Le premier motif d’enchantement que procure Perfect Days, c’est la justesse des gestes professionnels posés par Hirayama (Koji Yakusho). La sûreté à la fois calme et vive avec laquelle ce préposé itinérant à l’entretien des toilettes publiques de Tokyo ouvre la portière latérale de sa camionnette, boucle sa lourde ceinture d’accessoires et de porte-clés, manie la serpillère, nettoie miroirs, cuvettes et lavabos nous apporte comme une évidence muette la certitude que le protagoniste est bien ce que le scénario prétend qu’il est. La même assurance se manifeste dans les gestes de sa vie quotidienne : replier sa couette, arroser ses plantes, choisir un livre de poche à la librairie du quartier, actionner un lave-linge ou un distributeur de boissons, trier les photographies où il s’emploie à saisir le jeu de la lumière dans les feuillages 1. Et la remarque vaut pour tous les personnages occasionnels du film : depuis le jeune vendeur de la boutique de cassettes audio d’occasion jusqu’à la patronne du restau-bar qui remet une tournée à ses habitués. Aucun n’a l’air d’être un acteur en train de jouer à la marchande ou au serveur.

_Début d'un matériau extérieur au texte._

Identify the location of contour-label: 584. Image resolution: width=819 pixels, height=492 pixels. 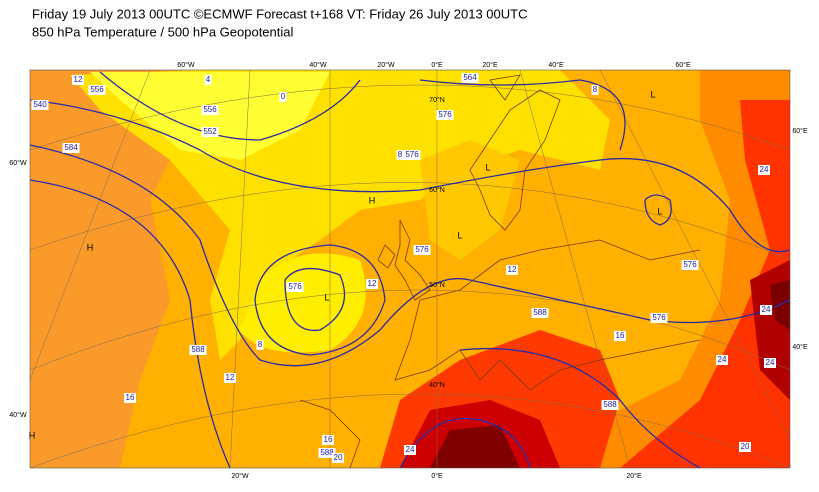
(71, 148).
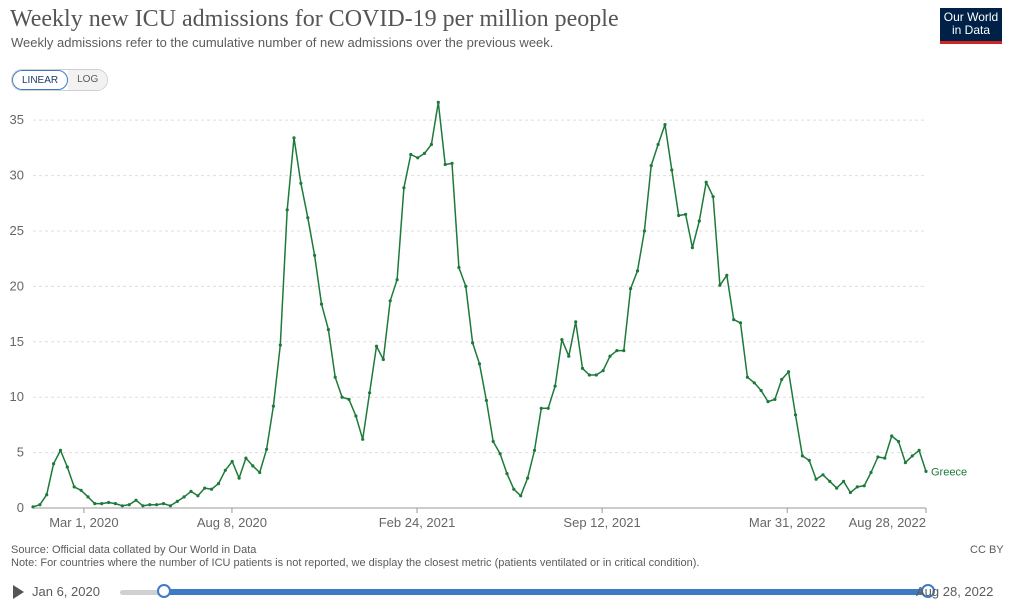  What do you see at coordinates (164, 591) in the screenshot?
I see `timeline-start-handle` at bounding box center [164, 591].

Le deuxième bonheur de Perfect Days est d’y retrouver le Wenders qu’on aime, et qui s’était souvent égaré ces dernières années (les « scénarios en béton » ne conviennent décidément pas à son tempérament). L’homme capable de construire un film sur un argument minimaliste et de proposer un cinéma de la contemplation qui soit constamment captivant. Sur un pareil sujet, tant d’autres nous auraient barbés (ou nous auraient infligé un pamphlet social misérabiliste, ou bien une niaise parabole New Age). Au contraire, de même qu’un film sur l’ennui n’a pas à être ennuyeux, Wenders prouve qu’on peut dépeindre un personnage s’étant volontairement choisi une existence routinière et monotone – condition paradoxale de l’exercice de son autonomie et de sa disponibilité au présent – sans que le film le soit lui-même, monotone. Notamment par les variations constantes des angles de prises de vue et des longueurs de plans dans l’appréhension de l’espace, la saisie des gestes quotidiens et des déplacements du protagoniste. Ainsi, par la grâce de la mise en scène, chaque matin est réellement pour Hirayama un nouveau matin, propre à faire naître sur son visage un sourire indéfinissable, indice de sa présence au monde dans ses manifestations les plus fugitives.

Le cinéma étant par ailleurs un art de la contingence transformée en nécessité, il me paraît aussi que les contraintes du tournage ont été bénéfiques au film. En raison des disponibilités de Koji Yakusho, Wenders n’a disposé que de seize jours de tournage, au lieu des six semaines initialement prévues. Seize jours de tournage, cela signifie une cinquantaine de plans par jour. Cette vitesse d’exécution a certainement compté dans la légèreté de touche du film.

1. Hirayama n’est pas le premier photographe amateur du cinéma de Wenders. Mais c’est pour de tout autres raisons que Philip Winter (Rüdiger Vogler) maniait le Polaroïd dans Alice dans les villes. De la photographie, ce journaliste à la dérive attendait une sorte d’attestation d’existence (de lui-même et du monde). Tandis que Perfect Days n’a rien d’un film existentialiste. D’Hirayama, on pourrait dire que tout en pratiquant une forme d’adhésion au monde, il s’emploie néanmoins à le redoubler par la photographie, ce qui implique a minima une distance et un regard d’artiste. Par là, Perfect Days déjoue une lecture simpliste qui verrait dans l’existence que s’est choisie Hirayama une « simple » forme d’ascèse – rapportable ou non à la tradition philosophique japonaise.